But I didn't give a lot of weight to special treatment for disabled people.
I considered it a subset of the wet world-view dominated by feeling rather than thinking. Tedious shorthand: PC-gone mad. "Oh, you have to be a lesbian whale-saving one-armed Maori in a wheelchair ha ha." This sneering pose was all part of that uplifting doctrine of personal responsibility and self-reliance.
Pandering to people's disabilities was encouraging them to wallow in victimhood, I rationalised, rather feebly.
Wheelchair ramps and disabled rights were all laudable, as long as they were voluntarily provided, rather than demanded and enforced by bossy bureaucrats.
If this blithe attitude to the plight of the infirm made me seem like a mean cow, I lapped it up as a sign I was a bold stormtrooper in the noble struggle for the triumph of rationality over sentimentality.
Anyway, I shared Kingsley Amis's view if you can't annoy somebody, there's little point in writing.
There were some consolations to being hard-nosed.
To think you are doing people a favour by making them pull themselves up by their bootstraps, you have to believe they are capable of doing it.
Free will is a consoling balm for the conscience, especially if you find it excruciating to have to look at or feel other people's pain.
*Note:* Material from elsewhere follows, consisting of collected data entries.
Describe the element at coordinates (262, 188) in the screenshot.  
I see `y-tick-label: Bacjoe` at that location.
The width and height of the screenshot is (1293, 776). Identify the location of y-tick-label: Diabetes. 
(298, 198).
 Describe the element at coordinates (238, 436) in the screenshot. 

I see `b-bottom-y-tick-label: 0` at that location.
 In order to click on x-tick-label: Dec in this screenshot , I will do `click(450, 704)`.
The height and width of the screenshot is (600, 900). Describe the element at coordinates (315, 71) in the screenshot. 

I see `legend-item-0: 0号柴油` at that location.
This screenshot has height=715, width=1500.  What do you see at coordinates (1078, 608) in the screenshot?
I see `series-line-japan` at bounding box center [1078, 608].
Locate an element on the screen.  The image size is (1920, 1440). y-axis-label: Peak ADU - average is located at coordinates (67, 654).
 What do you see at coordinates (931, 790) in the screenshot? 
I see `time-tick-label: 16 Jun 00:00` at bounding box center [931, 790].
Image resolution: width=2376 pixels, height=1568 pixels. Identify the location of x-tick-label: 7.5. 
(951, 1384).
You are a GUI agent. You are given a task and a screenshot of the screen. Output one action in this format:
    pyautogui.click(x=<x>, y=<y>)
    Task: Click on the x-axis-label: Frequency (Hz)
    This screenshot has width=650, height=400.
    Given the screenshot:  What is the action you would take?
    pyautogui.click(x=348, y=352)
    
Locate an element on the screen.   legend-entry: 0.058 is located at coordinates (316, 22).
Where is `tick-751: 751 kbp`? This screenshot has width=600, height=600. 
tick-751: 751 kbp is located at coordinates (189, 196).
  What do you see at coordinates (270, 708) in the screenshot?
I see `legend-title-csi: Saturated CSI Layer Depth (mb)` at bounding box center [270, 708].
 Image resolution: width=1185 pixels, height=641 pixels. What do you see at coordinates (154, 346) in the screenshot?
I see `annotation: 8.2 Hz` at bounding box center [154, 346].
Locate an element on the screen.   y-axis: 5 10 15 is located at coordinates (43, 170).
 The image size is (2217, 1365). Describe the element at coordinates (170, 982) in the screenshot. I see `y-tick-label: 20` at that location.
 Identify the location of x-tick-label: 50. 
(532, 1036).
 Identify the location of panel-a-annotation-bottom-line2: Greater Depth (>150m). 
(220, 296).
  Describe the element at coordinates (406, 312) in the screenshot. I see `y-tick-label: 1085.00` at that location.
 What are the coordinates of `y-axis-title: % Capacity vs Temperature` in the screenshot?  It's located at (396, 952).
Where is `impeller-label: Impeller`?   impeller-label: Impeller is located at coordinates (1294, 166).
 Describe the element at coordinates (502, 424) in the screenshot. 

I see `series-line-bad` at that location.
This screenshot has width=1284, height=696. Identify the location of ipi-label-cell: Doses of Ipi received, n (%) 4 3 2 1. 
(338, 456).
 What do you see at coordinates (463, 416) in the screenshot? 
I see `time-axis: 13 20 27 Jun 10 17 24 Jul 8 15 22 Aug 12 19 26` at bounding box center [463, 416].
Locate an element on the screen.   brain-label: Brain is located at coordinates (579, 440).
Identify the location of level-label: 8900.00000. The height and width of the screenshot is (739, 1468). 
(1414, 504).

One feels so annoyingly powerless in the face of others' suffering.
It's much more cheerful to take the position that unfortunate individuals should buck up and DO something about their predicament.
Then when they don't, you can feel contempt or pity for their weakness.
Until it happens to you, of course. Then you may see things quite differently.
The dazzling writer Christopher Hitchens declared, when strong and healthy, that his nominee for the most overrated virtue was compassion. (Second place: patience.)
Hitchens loved the imagery of struggle and saw himself as a fighter in the battle of ideas. But when he was going through cancer treatment he changed his tune: "The image of the ardent soldier is the last one that will occur to you. You will be swamped with passivity and impotence, dissolving in powerlessness like a sugar lump in water."
I imagine he appreciated compassion then.
I haven't been through chemo, but a few other life experiences have made me conclude the degree to which you can handle the pain of others depends on your own inner strength.
And this is not immediately apparent judging by outward signs of wealth or power or stroppiness.
The truly brave person may not be the mouthy contrarian after all, but the mousy individual who has the strength to bear witness to the harrowing experience of others without wanting to run off as fast as possible in the opposite direction.
If you can't bear your own emotional pain you find it terrifying to be confronted with someone else's.
Behaving badly towards those who are vulnerable might be a sign you are in the most need of help.
I wonder how Entitled Blondie is feeling today? Perhaps her life is not quite so "well turned out" as she might appear.
She could have her own reasons why someone sitting in her airline seat was too much to bear.
Maybe the most compassionate thing would be to extend to her the benefit of the doubt.